As the title suggests, can a rest day be used to go to a gym and do some strength training (upper body / core) or would it negatively impact the recovery from rides?

I’m sure there will be a lot of replies based on theory, etc, but in my opinion it comes down to an n=1 thing. I’ve found a gym session doesn’t seem to affect my training the next day, but a long dog walk does. It’s worth experimenting and keeping a training diary to get an insight as to what works for you, I’d say. Try it and see how you get on.

What does “gym” mean, that’s very vague? Doing heavy squats versus lightweight upper body will clearly have different responses. Also, where are you with your training and how far out is your A race or race season? Generally more strength training (gym) can be done during Base versus Build and Specialty.

All that being said, TR recommends your rest days to be restful, meaning as little work as possible. Ideally your “gym” work would happen the same day after your TR workouts. Then again, it will depend on you and what your body can handle.

I’ve learned a lot from the podcast and the biggest lesson is that a rest day is as rest day, no running lifting, riding. I agree with the above, do the gym workout on your interval day and rest on the rest day.

I’ve just started the Base and generally need to work on my core. Didn’t know that gym can be done the same day… but then again, as you say, it depends on one’s body. I don’t think I’ll be able to do it on the same day as I usually do indoor training in the evenings (as that’s the only time that’s available to me).

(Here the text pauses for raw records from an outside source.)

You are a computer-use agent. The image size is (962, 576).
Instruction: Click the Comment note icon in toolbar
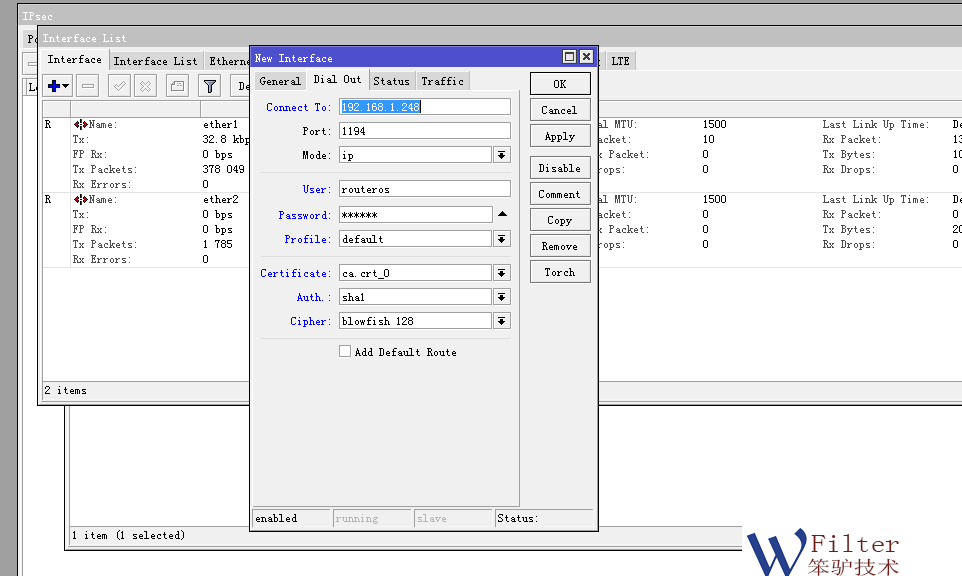click(x=177, y=87)
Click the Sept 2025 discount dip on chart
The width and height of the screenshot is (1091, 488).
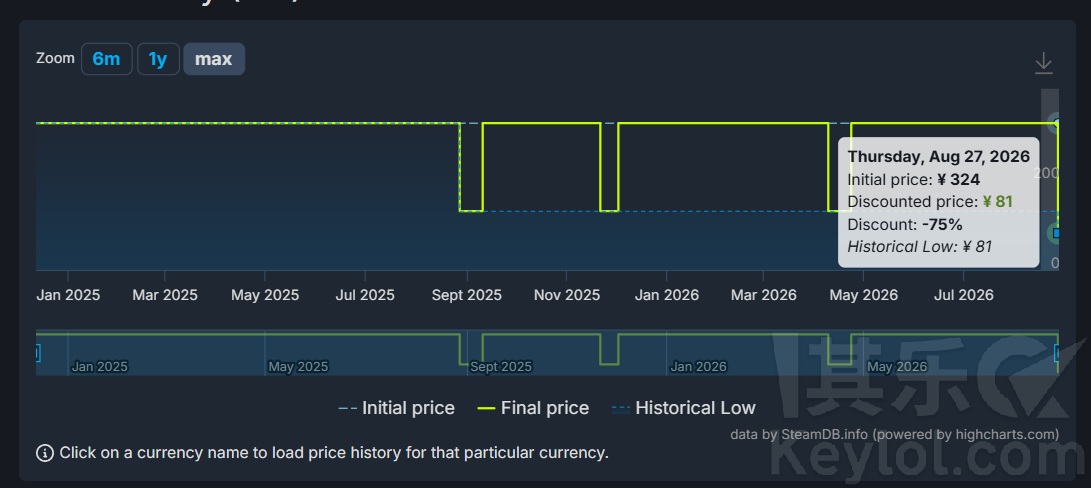tap(471, 167)
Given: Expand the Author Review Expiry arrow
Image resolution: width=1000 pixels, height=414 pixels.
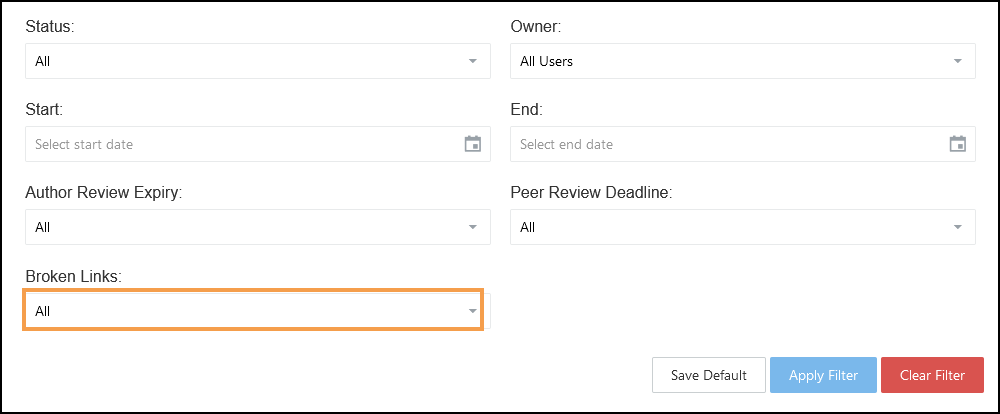Looking at the screenshot, I should 473,227.
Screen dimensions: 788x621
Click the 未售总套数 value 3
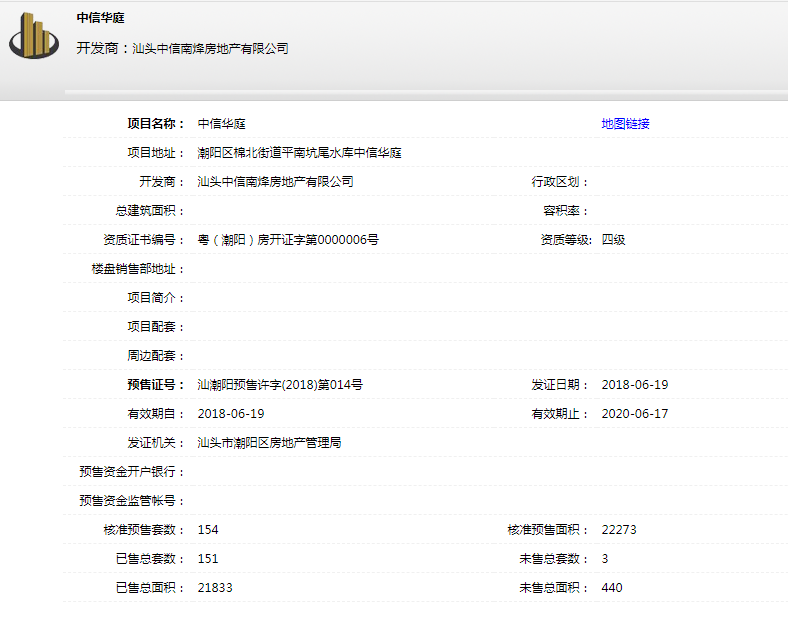605,559
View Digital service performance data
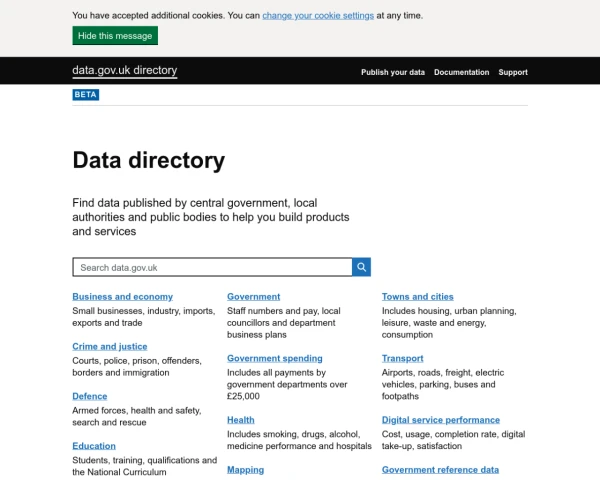The height and width of the screenshot is (480, 600). (440, 420)
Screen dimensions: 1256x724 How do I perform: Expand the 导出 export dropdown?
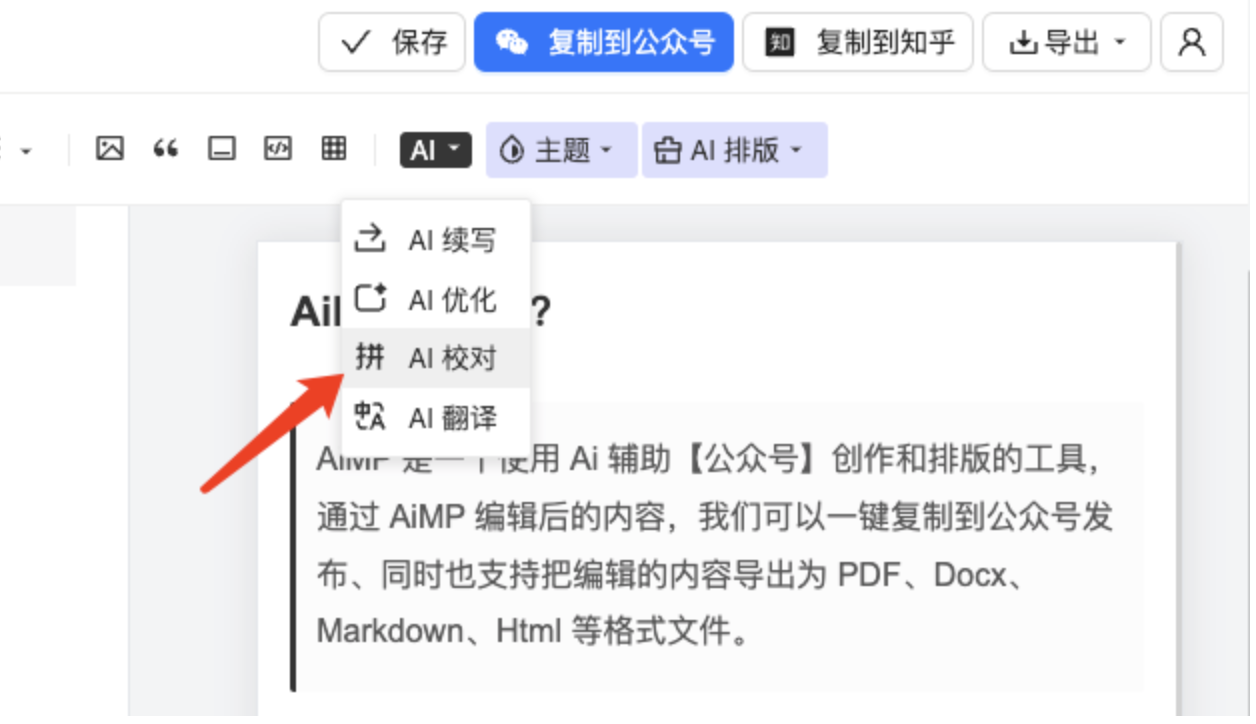(x=1066, y=43)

I think if you lifted heavy or did stressful stuff on your rest day, you would eventually start compromising the quality of your bike workouts, but that doesn’t mean you can’t stay active and work on mobility/form/core.

In my experience there is also a conditioning period where it can have an effect on next days training initially purely due to it being a new stimulus but after a while you get less impact the next day.

Definitely good to start during base and just experiment. But it may be worth preservering for a few weeks, even if it does have a slight effect in those initial weeks. That’s my experience anyway

Keep your easy days easy.

Depends on what you view as a “rest” day. If you’re on a low volume TR plan, you have four days without prescribed workouts, but I wouldn’t necessarily call all four “rest” days. You could likely add one or two strength days into such a plan and be fine, as you would still have up to two days with no workout at all.

If you have at least two days a week with no training, I think odds are good you will do fine. Some could get away with just one true “rest” day per week, at least for a few weeks. As others suggest, try and see what works for you.

I’ve been combining SSB MV with 4x 50min TRX (bodyweight) strength sessions a week +1 additional ride. This leaves me with one full rest day.

I have found this manageable (just), with enough time between morning rides and evening strength sessions. I’m not sure it would work with heavy weights but in any case I prefer bodyweight training as my target is injury prevention and long-ride comfort rather than power.

When I get to Build phase I will reduce this to 2x TRX sessions and perhaps add in a yoga session to mix things up.

At my age (64) doing my weight workout on the same day as trainerroad intervals is too much. I ride MWF, and lift on Sat. My current challenge is recovering from all the snow shoveling.